Stored data:

▼▼▼

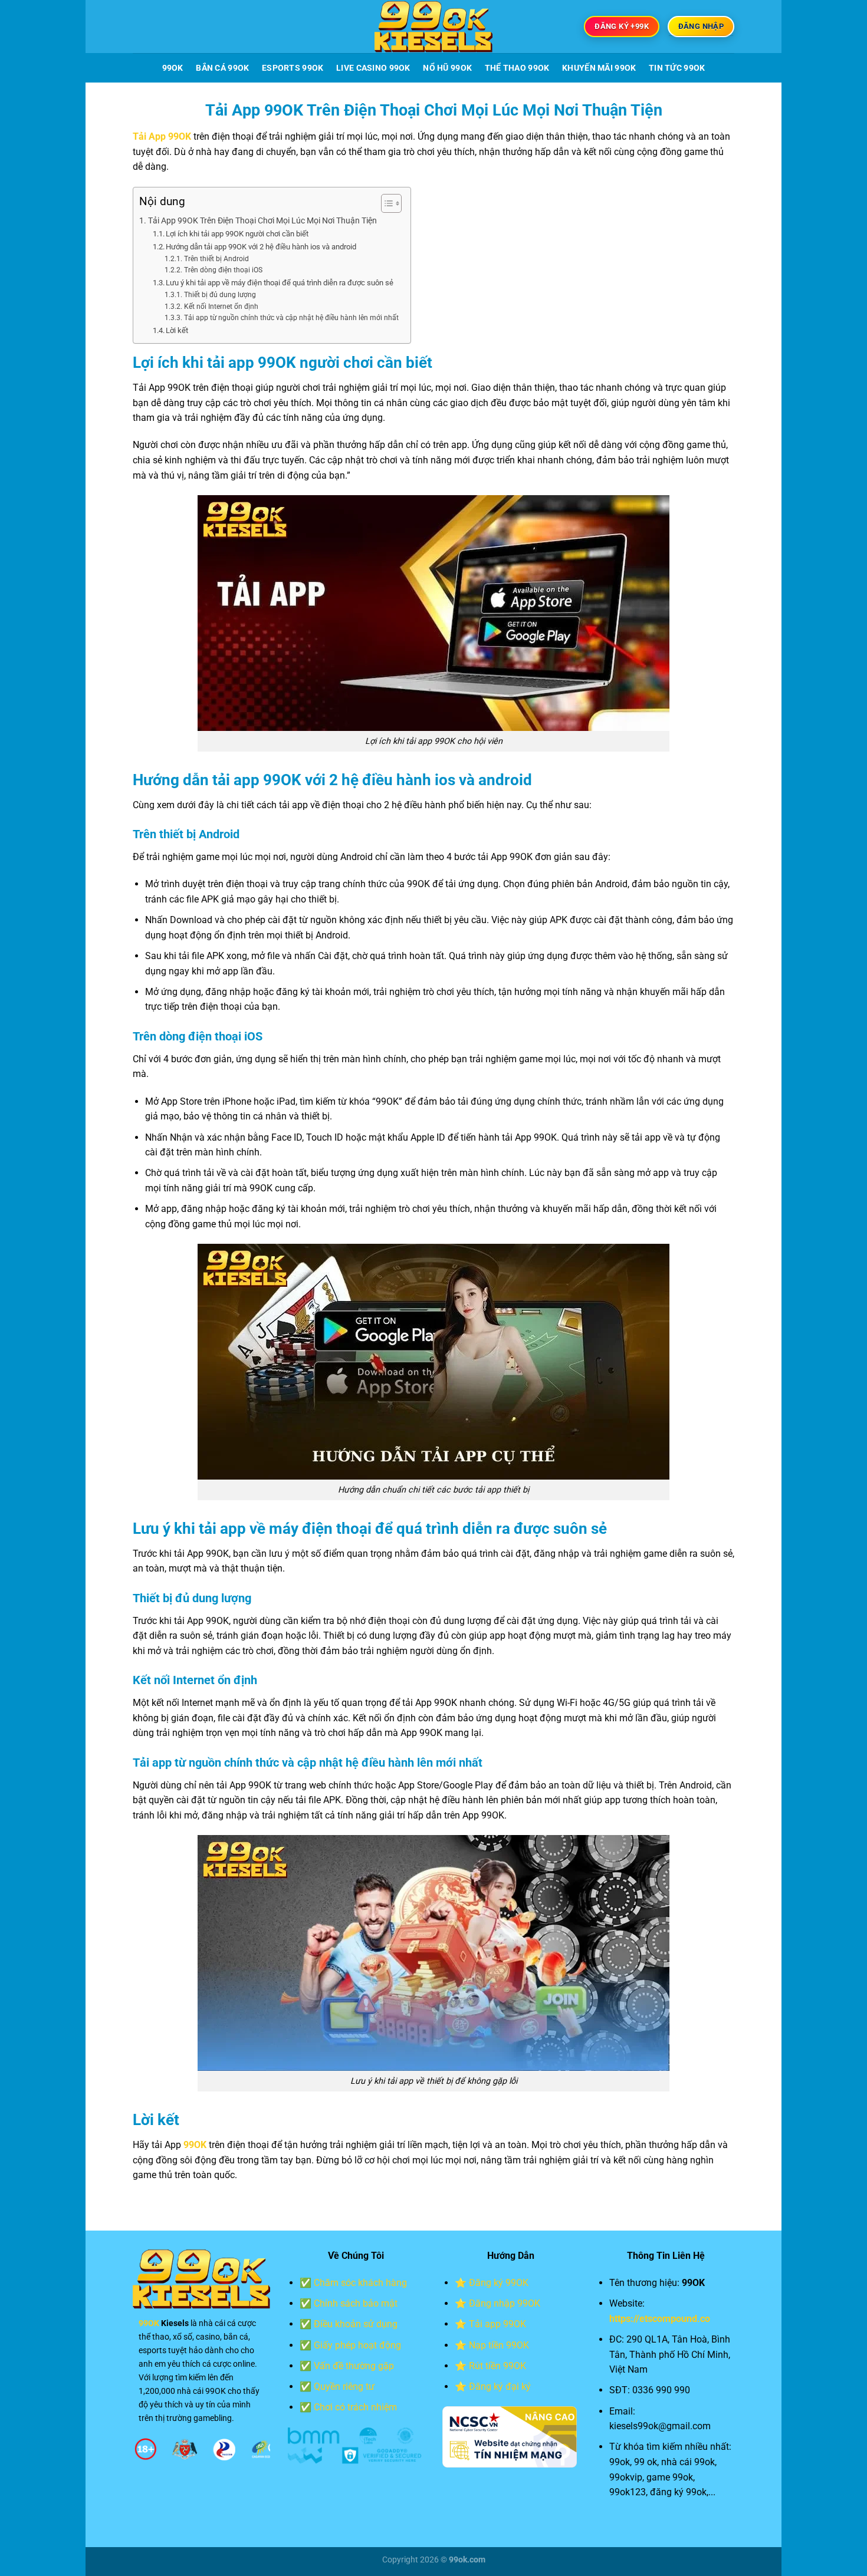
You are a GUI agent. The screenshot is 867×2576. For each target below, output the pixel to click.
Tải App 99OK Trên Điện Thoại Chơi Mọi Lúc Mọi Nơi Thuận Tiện (262, 221)
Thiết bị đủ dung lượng (219, 295)
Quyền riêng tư (344, 2386)
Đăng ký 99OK (498, 2282)
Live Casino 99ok (373, 68)
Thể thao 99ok (517, 68)
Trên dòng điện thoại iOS (223, 270)
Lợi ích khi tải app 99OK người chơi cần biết (237, 233)
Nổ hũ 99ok (447, 68)
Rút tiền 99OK (497, 2365)
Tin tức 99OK (677, 68)
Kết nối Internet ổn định (221, 306)
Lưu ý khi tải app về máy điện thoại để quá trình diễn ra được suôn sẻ (279, 282)
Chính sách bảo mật (356, 2303)
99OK (172, 68)
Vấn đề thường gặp (354, 2365)
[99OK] (433, 26)
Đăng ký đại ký (500, 2386)
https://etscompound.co (659, 2318)
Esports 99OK (292, 68)
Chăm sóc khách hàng (360, 2282)
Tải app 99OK (497, 2324)
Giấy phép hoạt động (357, 2345)
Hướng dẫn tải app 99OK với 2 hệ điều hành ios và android (261, 246)
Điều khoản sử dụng (356, 2324)
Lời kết (177, 330)
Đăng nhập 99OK (504, 2303)
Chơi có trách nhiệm (355, 2407)
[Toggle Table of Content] (385, 203)
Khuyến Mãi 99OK (599, 68)
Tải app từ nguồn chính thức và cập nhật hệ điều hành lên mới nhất (291, 318)
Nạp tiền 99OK (499, 2345)
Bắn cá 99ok (222, 68)
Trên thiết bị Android (216, 259)
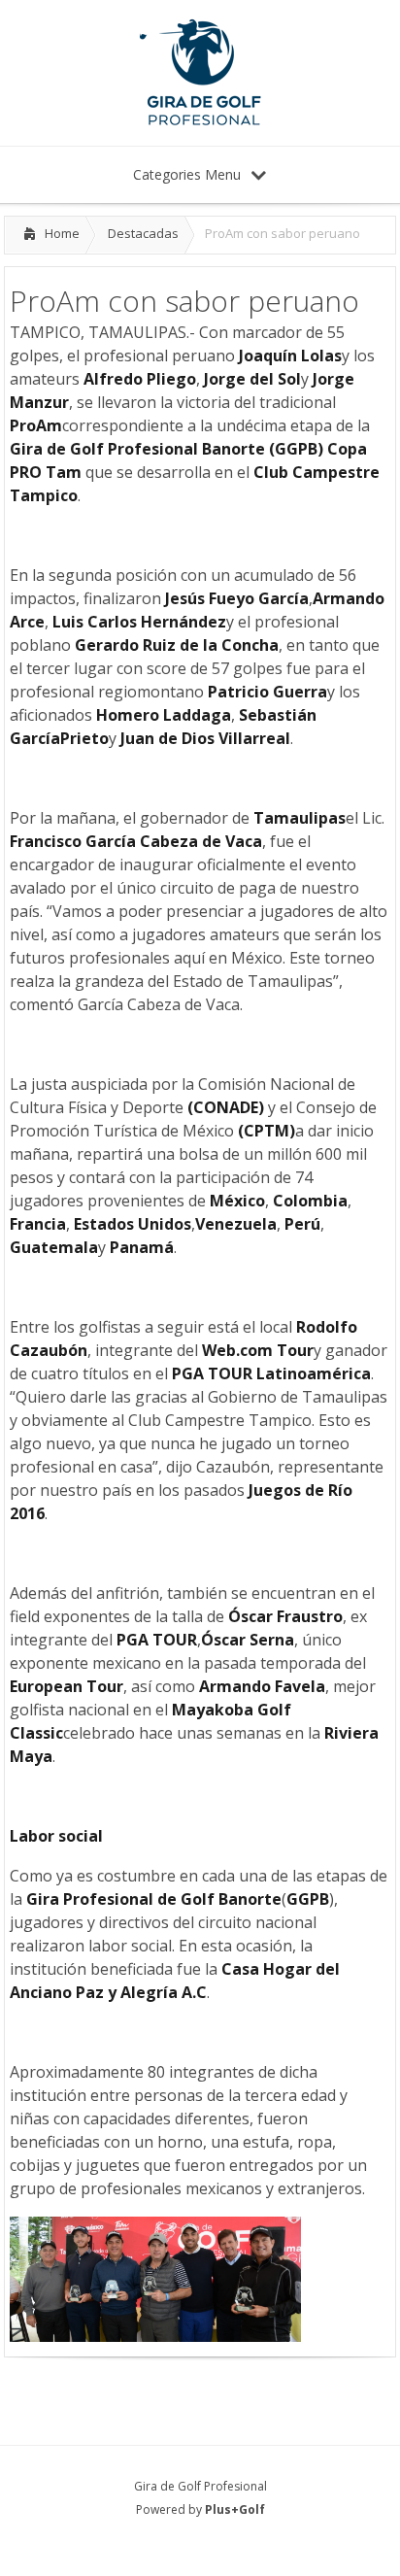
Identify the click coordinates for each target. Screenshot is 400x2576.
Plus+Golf (235, 2509)
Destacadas (143, 233)
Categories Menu (187, 174)
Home (62, 233)
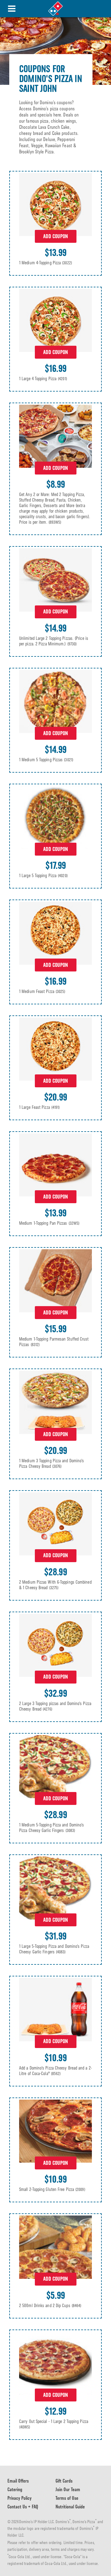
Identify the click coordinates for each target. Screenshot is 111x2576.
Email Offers (18, 2481)
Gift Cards (64, 2481)
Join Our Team (68, 2489)
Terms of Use (67, 2498)
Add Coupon (55, 236)
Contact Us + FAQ (22, 2507)
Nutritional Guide (70, 2507)
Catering (14, 2489)
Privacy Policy (19, 2498)
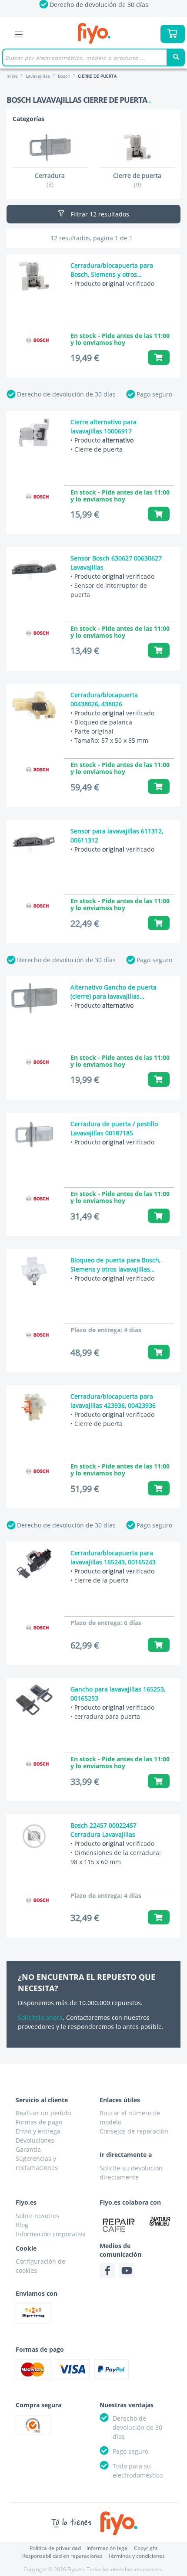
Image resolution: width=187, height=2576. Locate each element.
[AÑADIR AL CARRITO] (159, 357)
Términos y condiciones (136, 2556)
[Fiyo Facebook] (107, 2270)
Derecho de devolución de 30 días (66, 394)
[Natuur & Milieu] (160, 2221)
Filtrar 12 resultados (99, 214)
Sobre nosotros (38, 2216)
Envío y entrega (38, 2131)
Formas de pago (39, 2122)
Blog (22, 2225)
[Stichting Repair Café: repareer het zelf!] (119, 2225)
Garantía (28, 2149)
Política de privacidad (55, 2548)
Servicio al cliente (42, 2100)
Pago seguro (154, 394)
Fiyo (94, 34)
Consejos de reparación (134, 2131)
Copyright (145, 2548)
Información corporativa (51, 2234)
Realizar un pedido (43, 2113)
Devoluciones (35, 2140)
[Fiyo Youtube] (126, 2270)
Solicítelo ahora (40, 2017)
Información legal (108, 2548)
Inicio (12, 76)
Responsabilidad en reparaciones (62, 2556)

▲▲▲

What you have to do: Each line above from the one containing "Contact Us + FAQ (22, 2507)" through the one containing "Información corporativa (51, 2234)" is to be returned verbatim. Nothing else, and no pictures.

Answer to this exercise:
Contact Us + FAQ (22, 2507)
Nutritional Guide (70, 2507)
Catering (14, 2489)
Privacy Policy (19, 2498)
Image resolution: width=187, height=2576. Locate each element.
[AÑADIR AL CARRITO] (159, 357)
Términos y condiciones (136, 2556)
[Fiyo Facebook] (107, 2270)
Derecho de devolución de 30 días (66, 394)
[Natuur & Milieu] (160, 2221)
Filtrar 12 resultados (99, 214)
Sobre nosotros (38, 2216)
Envío y entrega (38, 2131)
Formas de pago (39, 2122)
Blog (22, 2225)
[Stichting Repair Café: repareer het zelf!] (119, 2225)
Garantía (28, 2149)
Política de privacidad (55, 2548)
Servicio al cliente (42, 2100)
Pago seguro (154, 394)
Fiyo (94, 34)
Consejos de reparación (134, 2131)
Copyright (145, 2548)
Información corporativa (51, 2234)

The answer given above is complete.